Flannery O'Connor was the only child of Edward F. O'Connor and Regina Cline O’Connor. Her father was diagnosed with lupus in 1937; he died on February 1, 1941 when Flannery was 15. The disease was hereditary in the O'Connor family and Flannery O'Connor was devastated by the loss of her father.
O'Connor described herself as a "pigeon-toed child with a receding chin and a you-leave-me-alone-or-I'll-bite-you complex." When O'Connor was six she taught a chicken to walk backwards, and it was this that led to her first experience of being a celebrity. The Pathé News people filmed "Little Mary O'Connor" with her trained chicken, and showed the film around the country. She said, "When I was six I had a chicken that walked backward and was in the Pathe News. I was in it too with the chicken. I was just there to assist the chicken but it was the high point in my life. Everything since has been anticlimax.”
O'Connor attended the Peabody Laboratory School, from which she graduated in 1942. She entered Georgia State College for Women (now Georgia College & State University), in an accelerated three-year program, and graduated in June 1945 with a Social Sciences degree. She almost didn't graduate. In 1946 she was accepted into the prestigious Iowa Writers' Workshop.
In 1949 O'Connor met and eventually accepted an invitation to stay with Robert Fitzgerald (translator of Greek plays and epic poems, including Oedipus Rex and both the Odyssey and the Iliad, and also a respected poet in his own right) and his wife, Sally, in Redding, Connecticut.
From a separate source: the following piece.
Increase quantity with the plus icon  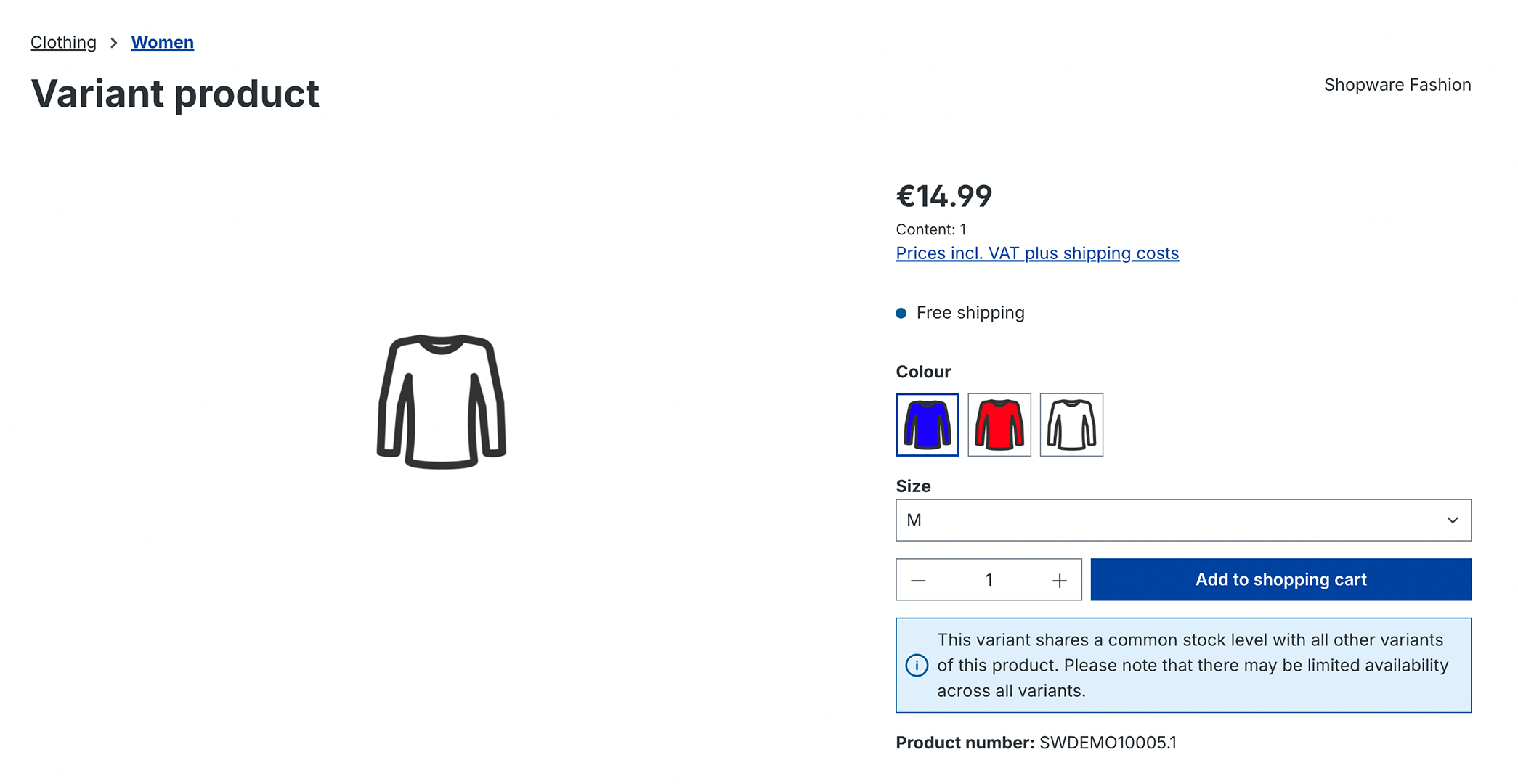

In 1951 she was diagnosed with disseminated lupus, and subsequently returned to her ancestral farm, Andalusia, in Milledgeville, Georgia. She was expected to live only five more years; she lived nearly 15. At Andalusia, she raised and nurtured some 100 peafowl. Fascinated by birds of all kinds, she raised ducks, hens, geese, and any sort of exotic bird she could obtain, while incorporating images of peacocks into her books. She describes her peacocks in an essay entitled "The King of Birds." Despite her sheltered life, her writing reveals an uncanny grasp of the nuances of human behavior.[original research?] She was a devout Catholic living in the "Bible Belt," the Protestant South. She collected books on Catholic theology and at times gave lectures on faith and literature, traveling quite far despite her frail health. Her bed-time reading was none other than the Summa Theologiae of St. Thomas Aquinas. She also maintained a wide correspondence, including such famous writers as Robert Lowell and Elizabeth Bishop. She never married, relying for companionship on her correspondence and on her close relationship with her mother, Regina Cline O'Connor.
O'Connor completed more than two dozen short stories and two novels while battling lupus. She died on August 3, 1964, at the age of 39, of complications from lupus at Baldwin County Hospital and was buried in Milledgeville, Georgia, at Memory Hill Cemetery. Her mother died in 1997.